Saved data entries
###

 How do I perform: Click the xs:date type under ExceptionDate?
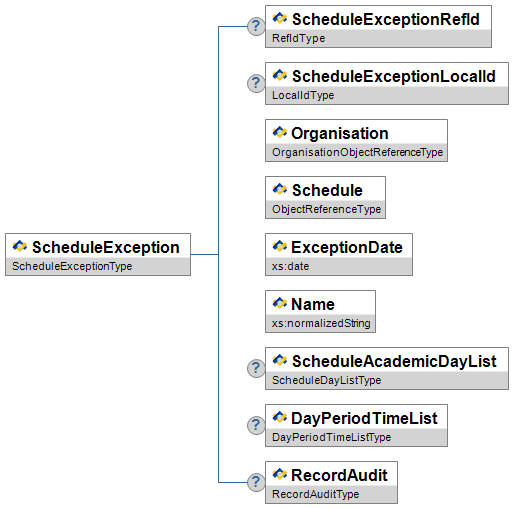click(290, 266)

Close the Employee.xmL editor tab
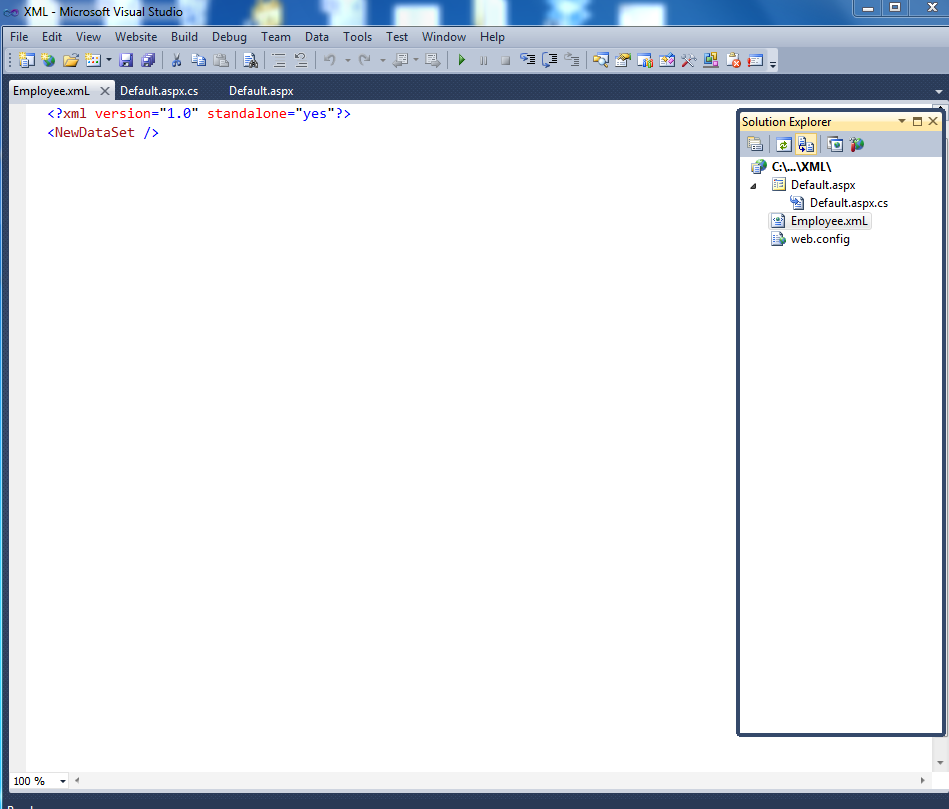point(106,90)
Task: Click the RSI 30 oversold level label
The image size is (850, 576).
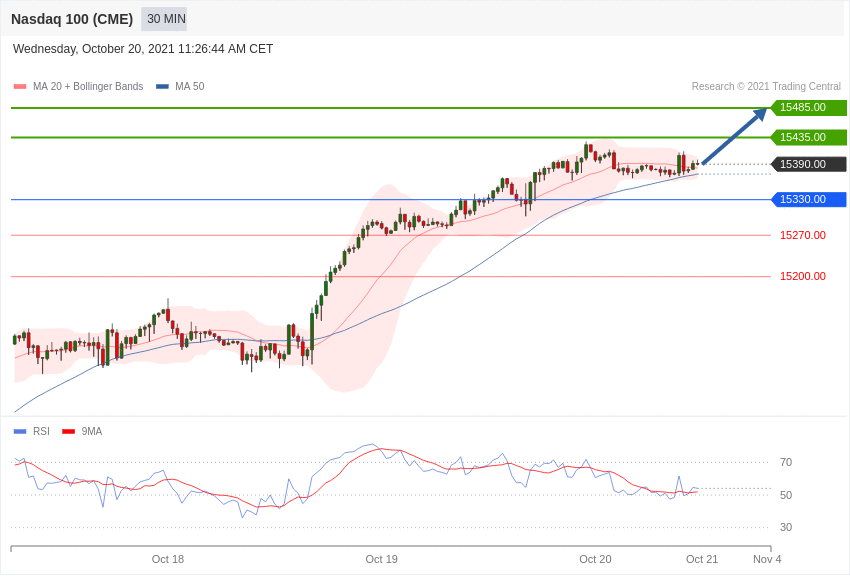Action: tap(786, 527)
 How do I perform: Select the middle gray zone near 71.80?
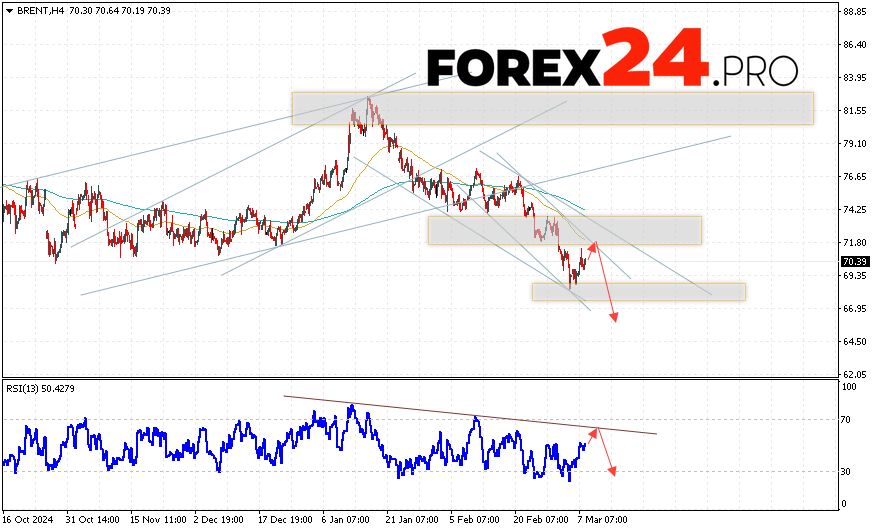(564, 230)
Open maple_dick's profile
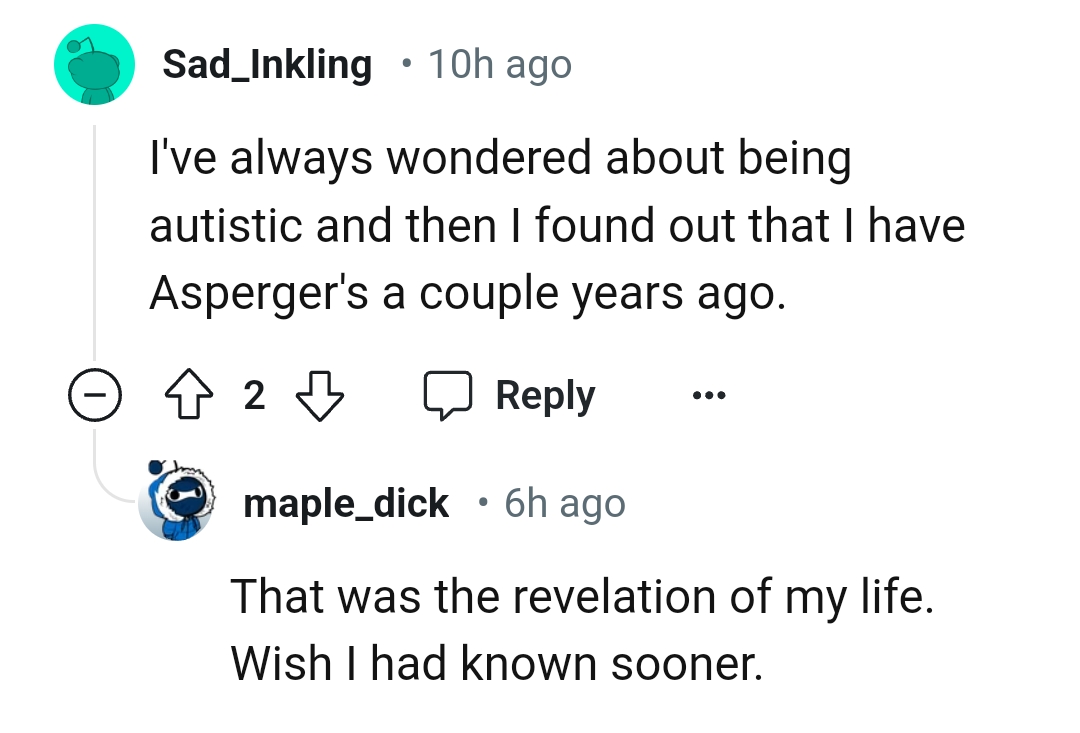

###

● **WHAT YOU SHOULD DO**
Write out the records above exactly as they stand, leaving out every picture.

● **RESPONSE FOR THIS EXERCISE**
 How do I perform: Click the xs:date type under ExceptionDate?
click(290, 266)

Close the Employee.xmL editor tab
point(106,90)
Task: Click the RSI 30 oversold level label
The image size is (850, 576).
Action: tap(786, 527)
 How do I perform: Select the middle gray zone near 71.80?
(564, 230)
Open maple_dick's profile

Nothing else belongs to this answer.